Provided information -
#####
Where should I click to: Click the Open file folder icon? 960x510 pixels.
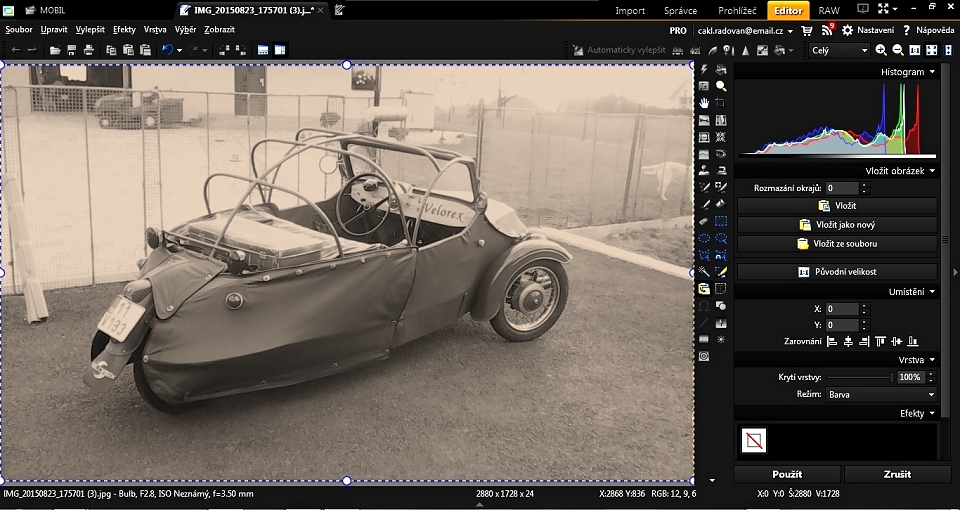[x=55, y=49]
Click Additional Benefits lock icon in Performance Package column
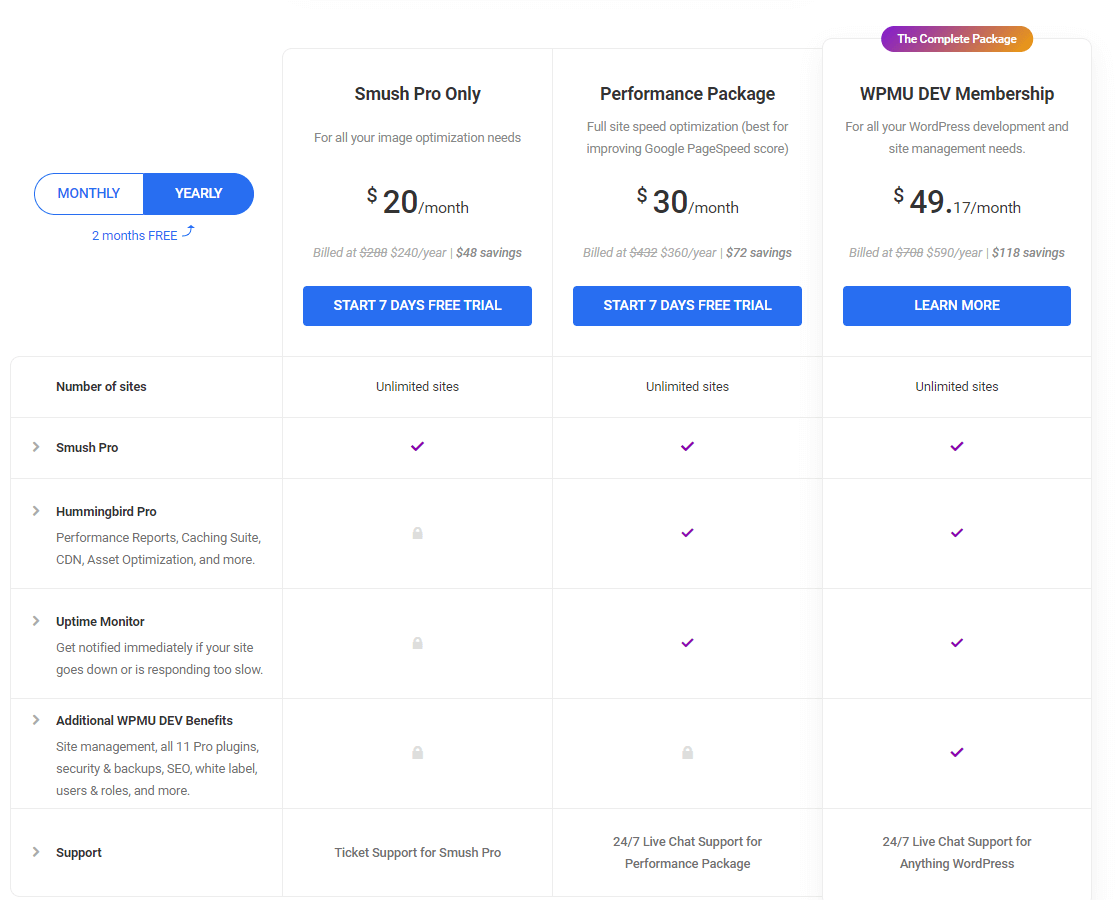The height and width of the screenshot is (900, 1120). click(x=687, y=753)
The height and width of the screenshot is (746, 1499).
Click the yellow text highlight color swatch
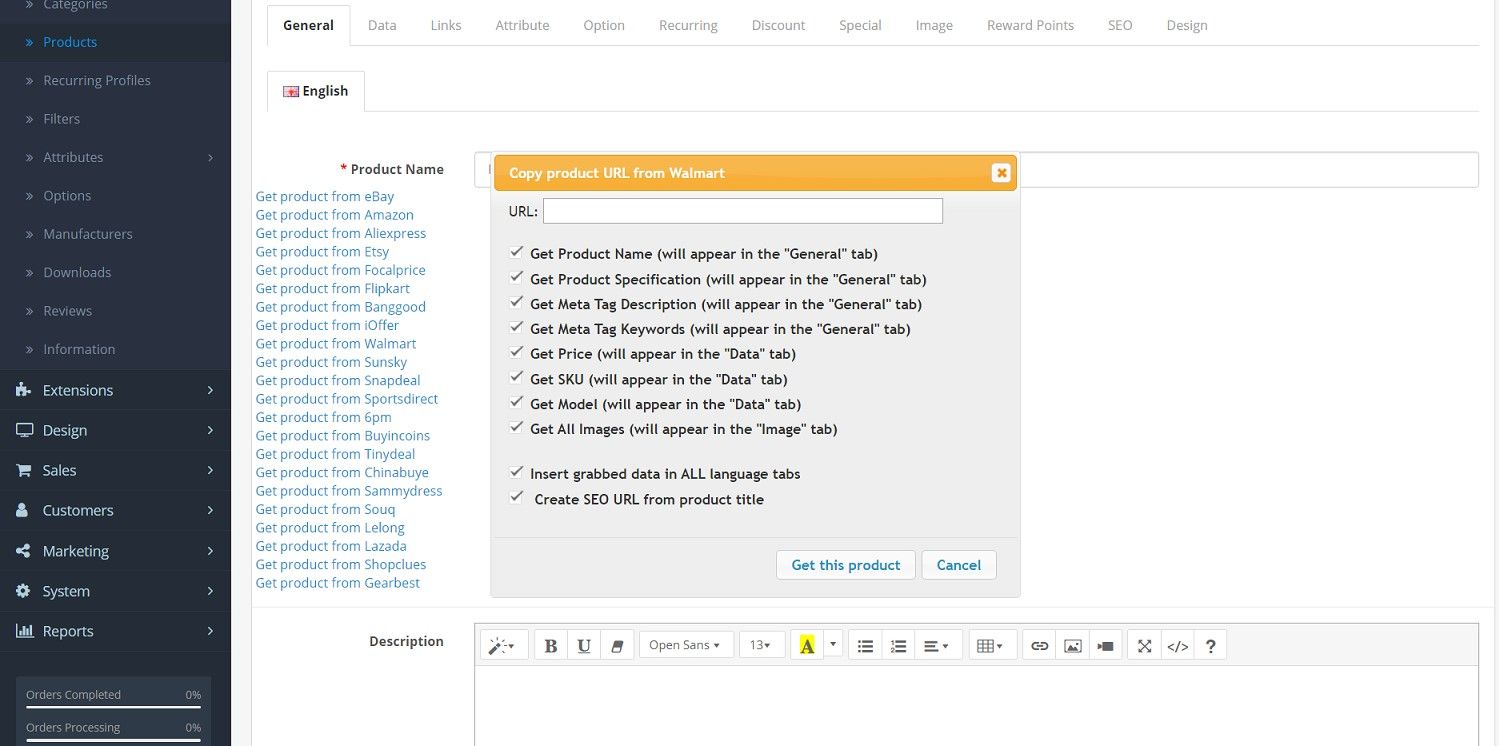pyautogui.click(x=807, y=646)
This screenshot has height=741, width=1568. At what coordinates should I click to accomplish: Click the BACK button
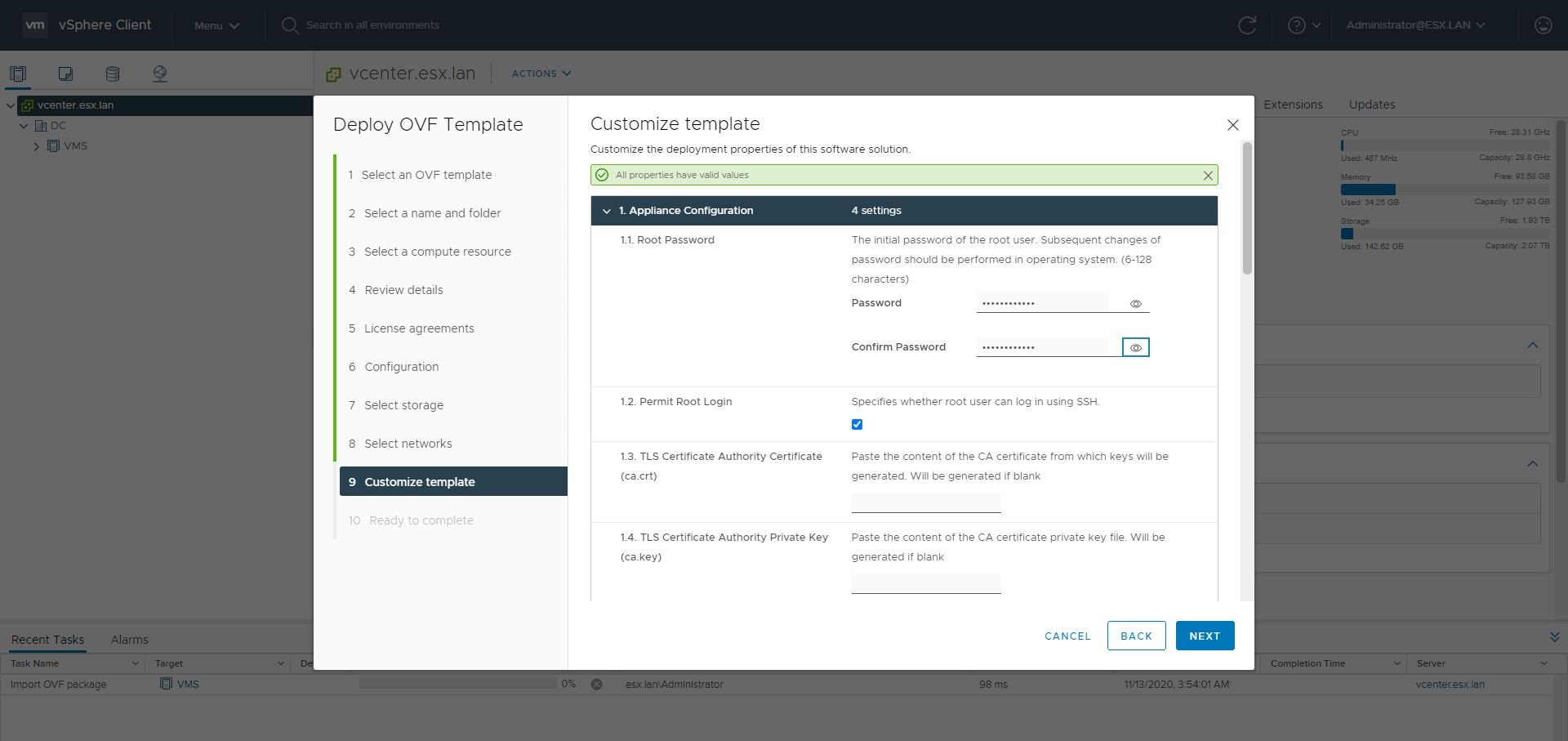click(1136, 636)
#####
Task instructions -
When you return the records, keep every word unchanged and drop the pictures.

Response for this exercise -
Where should I click to: Click the Open file folder icon? 960x510 pixels.
[x=55, y=49]
Click Additional Benefits lock icon in Performance Package column
The height and width of the screenshot is (900, 1120). click(x=687, y=753)
The height and width of the screenshot is (746, 1499).
Click the yellow text highlight color swatch
pyautogui.click(x=807, y=646)
This screenshot has height=741, width=1568. At what coordinates should I click to accomplish: Click the BACK button
click(1136, 636)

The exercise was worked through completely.